ユービーアイソフトPRマネージャーの福井蘭子氏
ユービーアイソフト ローカライゼーション・ディレクターの岩本けい氏
脚本家で「ウォッチドッグス」日本語版監修を担当した佐藤大氏
「早く帰って『ウォッチドッグス』をプレイしたい」という佐藤氏の話を中心に、トークショウは進められた

 会場では、日本の開発スタッフによるトークショウも開催された。トークショウに登壇したのは、ユービーアイソフトPRマネージャーの福井蘭子氏、ローカライゼーション・ディレクターの岩本けい氏、そして脚本家の佐藤大氏。

 佐藤氏はこれまで「攻殻機動隊」シリーズや「東のエデン」など、主にアニメの脚本を手がけている人物であるが、今回は日本語版ローカライゼーションの監修という立場で本作に関わっている。
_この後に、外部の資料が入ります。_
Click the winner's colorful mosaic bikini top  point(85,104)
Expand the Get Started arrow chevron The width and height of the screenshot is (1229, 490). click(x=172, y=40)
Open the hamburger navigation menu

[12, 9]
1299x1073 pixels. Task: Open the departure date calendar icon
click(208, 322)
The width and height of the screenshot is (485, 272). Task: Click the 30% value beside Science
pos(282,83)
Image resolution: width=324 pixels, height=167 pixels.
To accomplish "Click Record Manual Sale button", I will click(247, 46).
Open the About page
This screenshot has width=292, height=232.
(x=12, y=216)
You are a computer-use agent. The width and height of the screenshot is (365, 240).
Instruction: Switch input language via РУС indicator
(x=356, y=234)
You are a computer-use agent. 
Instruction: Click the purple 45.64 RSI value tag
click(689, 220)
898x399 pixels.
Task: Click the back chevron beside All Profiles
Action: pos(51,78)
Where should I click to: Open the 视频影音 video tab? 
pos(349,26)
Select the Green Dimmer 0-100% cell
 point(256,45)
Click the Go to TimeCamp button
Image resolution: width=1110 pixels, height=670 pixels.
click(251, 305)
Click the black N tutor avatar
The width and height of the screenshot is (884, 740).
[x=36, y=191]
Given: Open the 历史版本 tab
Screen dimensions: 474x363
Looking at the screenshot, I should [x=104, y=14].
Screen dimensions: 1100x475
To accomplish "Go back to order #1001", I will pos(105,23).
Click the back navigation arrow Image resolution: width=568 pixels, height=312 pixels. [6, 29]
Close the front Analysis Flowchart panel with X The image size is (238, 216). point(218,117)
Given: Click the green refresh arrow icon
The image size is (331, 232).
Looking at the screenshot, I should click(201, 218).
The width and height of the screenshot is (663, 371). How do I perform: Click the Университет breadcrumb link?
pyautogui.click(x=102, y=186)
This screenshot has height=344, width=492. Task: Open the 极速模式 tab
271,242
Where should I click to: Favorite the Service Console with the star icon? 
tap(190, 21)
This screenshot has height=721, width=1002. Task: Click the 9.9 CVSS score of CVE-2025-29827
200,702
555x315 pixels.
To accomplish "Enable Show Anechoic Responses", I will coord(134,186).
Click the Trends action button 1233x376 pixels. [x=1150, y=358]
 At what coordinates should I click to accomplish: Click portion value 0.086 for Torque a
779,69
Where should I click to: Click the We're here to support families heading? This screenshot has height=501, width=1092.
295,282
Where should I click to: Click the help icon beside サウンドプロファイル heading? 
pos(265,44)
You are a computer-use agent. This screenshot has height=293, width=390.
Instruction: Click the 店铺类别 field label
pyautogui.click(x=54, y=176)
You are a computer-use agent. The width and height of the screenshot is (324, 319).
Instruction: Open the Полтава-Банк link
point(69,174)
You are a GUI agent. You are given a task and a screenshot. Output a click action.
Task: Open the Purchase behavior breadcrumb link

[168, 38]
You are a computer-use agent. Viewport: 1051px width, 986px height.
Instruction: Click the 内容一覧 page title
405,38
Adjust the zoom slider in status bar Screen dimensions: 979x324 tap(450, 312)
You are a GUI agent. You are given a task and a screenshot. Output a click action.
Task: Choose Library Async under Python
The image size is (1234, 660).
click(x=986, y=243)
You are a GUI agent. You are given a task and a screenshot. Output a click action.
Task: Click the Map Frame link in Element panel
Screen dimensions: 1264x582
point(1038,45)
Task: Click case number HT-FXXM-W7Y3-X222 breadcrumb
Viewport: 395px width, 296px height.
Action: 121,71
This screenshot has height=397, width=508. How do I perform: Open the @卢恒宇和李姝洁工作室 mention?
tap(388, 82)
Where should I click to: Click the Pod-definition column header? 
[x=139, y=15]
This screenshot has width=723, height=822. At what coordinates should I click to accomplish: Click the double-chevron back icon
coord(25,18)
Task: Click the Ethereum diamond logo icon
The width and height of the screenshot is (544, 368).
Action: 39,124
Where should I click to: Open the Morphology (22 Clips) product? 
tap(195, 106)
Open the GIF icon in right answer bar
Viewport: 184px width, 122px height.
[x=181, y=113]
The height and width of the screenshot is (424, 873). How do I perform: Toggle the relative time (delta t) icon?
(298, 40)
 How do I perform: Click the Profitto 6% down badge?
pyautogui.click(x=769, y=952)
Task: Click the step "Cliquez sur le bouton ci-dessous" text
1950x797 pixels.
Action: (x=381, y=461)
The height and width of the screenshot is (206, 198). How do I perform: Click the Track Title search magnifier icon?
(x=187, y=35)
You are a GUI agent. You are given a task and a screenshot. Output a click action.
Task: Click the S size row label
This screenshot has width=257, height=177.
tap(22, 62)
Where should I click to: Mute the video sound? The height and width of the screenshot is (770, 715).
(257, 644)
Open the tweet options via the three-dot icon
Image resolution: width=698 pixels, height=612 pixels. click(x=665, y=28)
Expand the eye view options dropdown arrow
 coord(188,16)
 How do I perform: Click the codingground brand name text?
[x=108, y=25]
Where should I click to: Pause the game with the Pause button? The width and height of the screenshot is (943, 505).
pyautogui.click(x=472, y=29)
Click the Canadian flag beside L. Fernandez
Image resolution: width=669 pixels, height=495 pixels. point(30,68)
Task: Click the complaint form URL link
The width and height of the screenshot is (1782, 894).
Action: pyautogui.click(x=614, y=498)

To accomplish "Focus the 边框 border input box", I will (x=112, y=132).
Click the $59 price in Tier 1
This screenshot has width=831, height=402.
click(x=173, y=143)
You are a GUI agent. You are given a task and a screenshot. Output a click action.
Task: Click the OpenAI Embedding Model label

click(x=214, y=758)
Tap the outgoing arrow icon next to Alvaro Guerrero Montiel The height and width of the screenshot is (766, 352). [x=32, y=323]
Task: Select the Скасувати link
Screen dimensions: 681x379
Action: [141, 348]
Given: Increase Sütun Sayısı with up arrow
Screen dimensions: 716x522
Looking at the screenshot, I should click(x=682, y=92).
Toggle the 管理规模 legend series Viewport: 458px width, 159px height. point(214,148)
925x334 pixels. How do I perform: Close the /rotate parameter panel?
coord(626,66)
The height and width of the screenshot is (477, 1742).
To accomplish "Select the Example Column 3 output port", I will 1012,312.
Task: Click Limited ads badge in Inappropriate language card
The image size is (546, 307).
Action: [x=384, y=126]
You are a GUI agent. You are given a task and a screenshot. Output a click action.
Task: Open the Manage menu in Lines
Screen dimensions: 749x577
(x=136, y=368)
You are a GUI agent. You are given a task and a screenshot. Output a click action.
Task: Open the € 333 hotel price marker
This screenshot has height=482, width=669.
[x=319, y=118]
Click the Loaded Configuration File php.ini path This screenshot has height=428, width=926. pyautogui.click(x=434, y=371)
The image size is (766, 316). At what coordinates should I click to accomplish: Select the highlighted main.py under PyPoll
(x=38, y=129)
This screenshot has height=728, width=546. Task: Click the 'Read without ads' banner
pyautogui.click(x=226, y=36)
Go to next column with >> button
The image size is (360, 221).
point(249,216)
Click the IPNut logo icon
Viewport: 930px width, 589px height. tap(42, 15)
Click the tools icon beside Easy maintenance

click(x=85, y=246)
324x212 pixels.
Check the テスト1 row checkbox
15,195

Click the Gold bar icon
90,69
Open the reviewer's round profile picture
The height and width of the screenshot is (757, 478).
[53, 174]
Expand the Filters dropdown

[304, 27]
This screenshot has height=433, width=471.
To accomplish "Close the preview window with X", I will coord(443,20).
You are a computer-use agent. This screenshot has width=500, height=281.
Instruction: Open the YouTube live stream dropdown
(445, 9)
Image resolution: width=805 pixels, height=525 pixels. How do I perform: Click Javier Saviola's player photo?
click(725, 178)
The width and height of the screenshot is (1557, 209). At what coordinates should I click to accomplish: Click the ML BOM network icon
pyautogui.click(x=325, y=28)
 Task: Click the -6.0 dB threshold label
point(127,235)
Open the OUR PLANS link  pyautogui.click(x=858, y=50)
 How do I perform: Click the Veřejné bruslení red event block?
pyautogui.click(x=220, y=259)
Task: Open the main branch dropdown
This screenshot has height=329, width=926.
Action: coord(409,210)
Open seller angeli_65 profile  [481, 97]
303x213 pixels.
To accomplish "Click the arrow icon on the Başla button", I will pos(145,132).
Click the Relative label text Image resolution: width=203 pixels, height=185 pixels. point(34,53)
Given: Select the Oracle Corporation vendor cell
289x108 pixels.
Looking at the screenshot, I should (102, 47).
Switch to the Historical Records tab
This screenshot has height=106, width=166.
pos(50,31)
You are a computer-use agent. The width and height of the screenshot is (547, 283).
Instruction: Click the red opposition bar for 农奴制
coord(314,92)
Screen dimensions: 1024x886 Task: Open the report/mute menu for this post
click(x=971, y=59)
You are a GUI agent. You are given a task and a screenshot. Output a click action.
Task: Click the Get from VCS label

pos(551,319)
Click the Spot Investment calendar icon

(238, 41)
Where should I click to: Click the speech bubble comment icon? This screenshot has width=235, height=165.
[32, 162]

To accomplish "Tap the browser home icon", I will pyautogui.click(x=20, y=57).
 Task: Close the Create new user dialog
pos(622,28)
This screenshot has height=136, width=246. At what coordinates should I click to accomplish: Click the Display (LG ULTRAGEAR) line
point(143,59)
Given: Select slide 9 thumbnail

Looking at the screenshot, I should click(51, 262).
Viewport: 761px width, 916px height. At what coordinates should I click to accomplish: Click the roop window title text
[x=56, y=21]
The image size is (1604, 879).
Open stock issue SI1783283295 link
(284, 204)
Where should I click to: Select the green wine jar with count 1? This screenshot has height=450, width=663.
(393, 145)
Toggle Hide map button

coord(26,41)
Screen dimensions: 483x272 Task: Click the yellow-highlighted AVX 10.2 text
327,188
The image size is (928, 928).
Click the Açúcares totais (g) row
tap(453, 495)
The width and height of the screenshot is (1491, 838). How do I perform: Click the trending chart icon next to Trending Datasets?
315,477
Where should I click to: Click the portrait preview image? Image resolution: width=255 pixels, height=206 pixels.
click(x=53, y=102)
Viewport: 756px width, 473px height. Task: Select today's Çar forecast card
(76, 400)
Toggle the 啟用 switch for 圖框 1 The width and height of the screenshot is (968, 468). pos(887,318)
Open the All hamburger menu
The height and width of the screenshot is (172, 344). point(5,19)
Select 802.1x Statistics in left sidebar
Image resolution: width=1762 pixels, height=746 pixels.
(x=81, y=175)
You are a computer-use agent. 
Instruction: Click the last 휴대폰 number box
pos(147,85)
具体的には、主に日本語訳や吹き替え版のキャラクターの味付けの監修を行なったという。

 佐藤氏が本作に関わることとなったのは、ゲーム業界人が集まる飲み会でユービーアイソフトスタッフと知り合ったことがきっかけになっている。佐藤氏は元々ユービーアイソフトのゲームが大好きで、本作が2012年に発表された時に「これはスゴイ!」と興奮していたそうだ。

 興奮すると同時に佐藤氏自身に通ずるものを感じ、「ウォッチドッグス」で監視カメラに映るエイデンには常にモザイクがかかっていたり、携帯電話1つで世界を変えるというコンセプトが、「攻殻機動隊」シリーズに登場する「笑い男」や「東のエデン」のストーリーを連想させたという。

 そして実際にオファーが来た際は快諾したそうだが、一方でそれらの作品での経験がなかったら、受けていなかっただろうとも明かした。佐藤氏は、「攻殻機動隊」や「東のエデン」といった作品を手がけていたことで「ウォッチドッグス」ならではのアイデアが出せただろうし、ユービーアイの本社からもOKが出たと振り返った。なお「攻殻機動隊」や「東のエデン」は海外ドラマの雰囲気を目指しており、「ウォッチドッグス」でもあまりアニメっぽくならず、しかし直訳の平坦な感じにもならないようなものを心がけたそうだ。

 また吹き替えのキャスティングも佐藤氏が選出している。佐藤氏によれば「自分の中の夢のキャスティングを最初にオーダーした。アニメなら予算オーバーでまず無理だが、それが8割くらい通っていてびっくり(笑)」だったそうで、エイデン役の森川智之さんをはじめ「プレイしながらニヤニヤしてしまう」と佐藤氏自身も大満足の出来になっていると話した。

 ちなみに佐藤氏が思う「ウォッチドッグス」の面白いポイントは、「情報は与えられるが回答は出していない部分」だという。例えば街の人々の「ゾンビフェチ」、「バレエダンサー希望」といった情報は、「3行しかない情報から人物の成り立ちを想像させる。あえて描かないことで、自分の想像力によって補える」のが特徴的だと語った。

 佐藤氏は製品版を一足早く貰ったそうで、「早く帰ってやりたい」としきりに意気込んでいた。本日21時からは「ウォッチドッグス」のニコニコ生放送への出演が控えているため、福井氏から「ニコ生が終わるまでは待って!」と制止させられていたが、それほど楽しみらしい。日本での発売は6月26日。発売までもう少しの辛抱だ。